Constitutional concepts like free speech or the right to bear arms are ingrained in our popular culture, but just 36% of Americans can name all three branches of the federal government.1
Even fewer understand why and how our Constitution allocates power among the Legislative, Executive, and Judicial branches.
As we celebrate Liberty Month, it is worthwhile to review how the Constitution’s separation of powers supplies a key bulwark protecting individual liberty in the world’s most successful Republic.
The Founders were familiar with human nature and the correlative tendency of every ruler towards tyranny. They had experienced oppression at the hands of the English King and realized that the only way to truly protect individual liberty was to limit the power of any single government official.
James Madison, a central architect of the Constitution, rightly observed that if “men were angels, no government would be necessary.”
Federalist No. 51 (1788). He knew that every official or body would seek to accumulate “all powers, legislative, executive, and judiciary, in the same hands,” and that such a concentration would be “the very definition of tyranny.” Federalist No. 47 (1788).
Thomas Jefferson agreed, labeling such a concentration of power as “precisely the definition of despotic government.” Notes on the State of Virginia, Query 13 (1784).
At the national level, the Founders addressed this tendency towards tyranny in two ways. First, they recognized that the only way to limit each official’s power was to limit each office’s power—that is, to divide the sovereign power of government across different offices and separate branches. The Founders therefore divided federal power across three different branches and numerous different officials. They did so both to limit each individual official’s unilateral power and to ensure that the People knew which of their elected officials to hold accountable for different governmental actions.
Second, the Founders wisely realized they could not trust mere “parchment barriers against the encroaching spirit of power,” Federalist No. 48, and thus, to keep officials within those limits, used “ambition to counteract ambition,” aligning the “interest of the man with the constitutional rights of the place.” Federalist No. 51. The Founders thus created a system in which not only does no single official possess plenary power, but officials must also battle each other to exercise power. In that constitutional system, “the private interest of every individual” runs counter to the private interest of every other individual. Id. The Founders ensured, in other words, that each individual official’s inherent desire for more power would serve as a separate “sentinel over the public rights.” Id.
The Founders created this system by dividing the government’s powers among, and even within, three separate and competing branches. Here’s a quick snapshot of how they did it: As Article I of the Constitution makes clear, the Legislative Branch enacts legislation, levies taxes, regulates interstate commerce, appropriates money, and (at least theoretically) declares war. The Constitution further divides the Legislature into two bodies, the House and Senate. The Executive Branch, established in Article II, implements the laws created by Congress, and the President makes treaties, serves as Commander in Chief, and appoints federal judges and principal officers. Finally, the Judiciary, established in Article III, declares what the law is—by interpreting the Constitution and laws, and applying them to specific cases and controversies.

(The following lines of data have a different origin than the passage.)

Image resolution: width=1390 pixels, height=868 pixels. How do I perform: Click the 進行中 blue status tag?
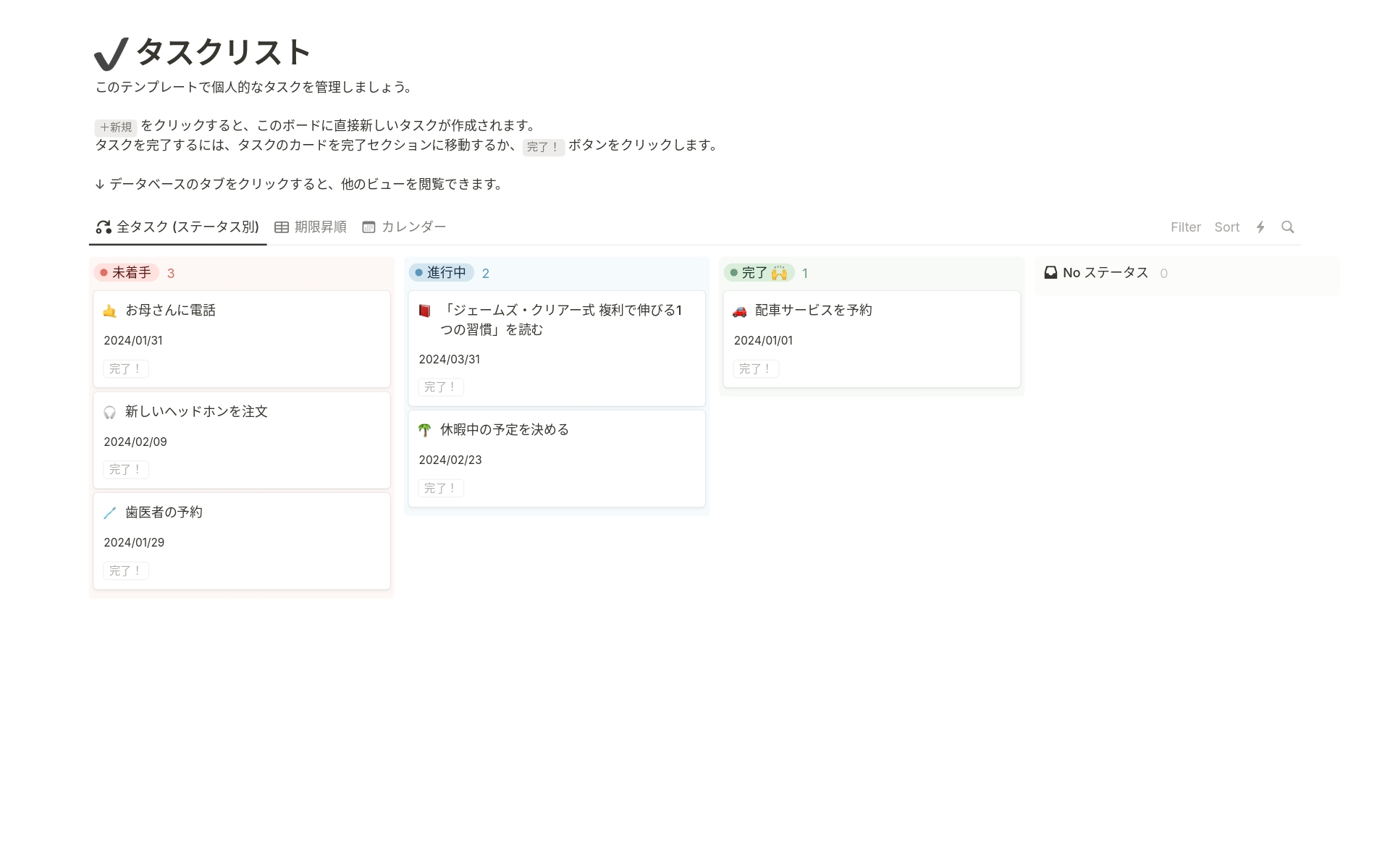tap(442, 273)
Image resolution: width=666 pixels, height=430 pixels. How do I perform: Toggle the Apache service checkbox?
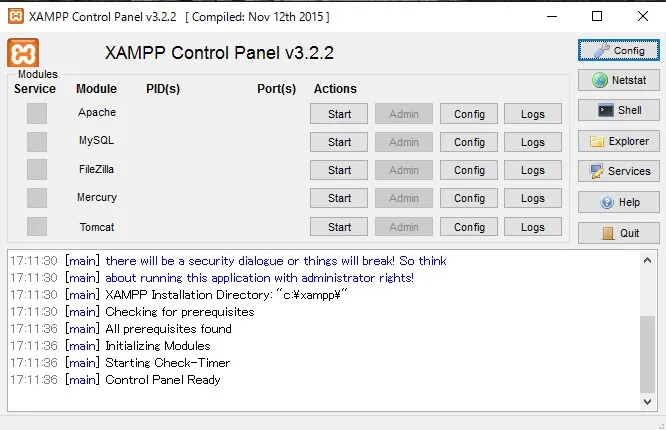click(37, 114)
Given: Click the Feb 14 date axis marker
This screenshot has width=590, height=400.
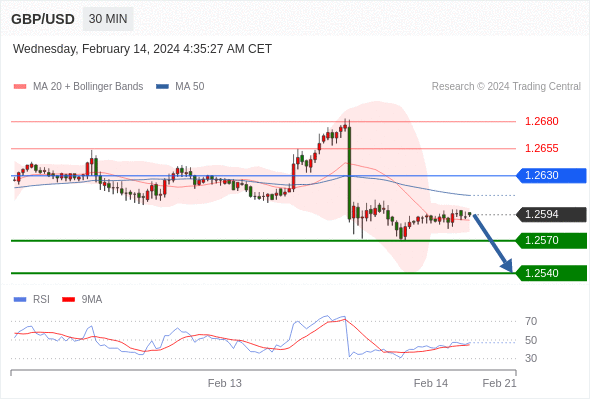Looking at the screenshot, I should tap(431, 383).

The Founders then enmeshed each branch’s powers in an elaborate system of checks and balances, whereby the branches (attempt to) keep each other in line. For example, although Congress enacts legislation, the President can veto it (subject to an override by a two-thirds vote of each house of Congress). While the President appoints officers, the Senate has the power to give advice and consent to those appointments, and also to the President’s treaties. And although federal judges enjoy life tenure and salary protection, they are empowered only to apply the law rather than make it, and they can be impeached.
This system cannot function, though, if the branches do not fulfill their constitutionally-designated roles and jealously guard their prerogatives when other branches encroach. The system fails and liberty suffers if the Executive acquiesces in congressional action that divests it of executive power; if Congressional representatives become so obsessed with merely remaining representatives that they are supine in the face of Executive overreach; or if the Judiciary fails to leave the legislating to Congress. For many decades, the branches took their duties seriously and defended their powers against one another. But in a world where officials stand aside as the other branches reallocate power to themselves (or to unaccountable independent agencies), one could be forgiven for wondering whether our society still understands that the separation of powers is a large part of why our Republic has long endured.
The Framers carefully calibrated the Government’s powers among the three branches with the aim of cabining governmental power in order to preserve liberty. During Liberty Month, we would do well to brush up on these principles. They will be needed in the days ahead.
Ryan J. Watson and James M. Burnham are appellate lawyers at Jones Day. Ryan, a former clerk to Supreme Court Justice Samuel A. Alito, Jr., has been involved in numerous Supreme Court cases; James was the primary brief writer on behalf of Noel Canning in Noel Canning v. National Labor Relations Board, a successful constitutional challenge to “recess” appointments the President purported to make in 2012. The views set forth herein are the personal views of the authors and do not necessarily reflect those of the law firm with which they are associated.
1 Americans know surprisingly little about their government, survey finds, The Annenberg Public Policy Center, University of Pennsylvania (Sept. 17, 2014).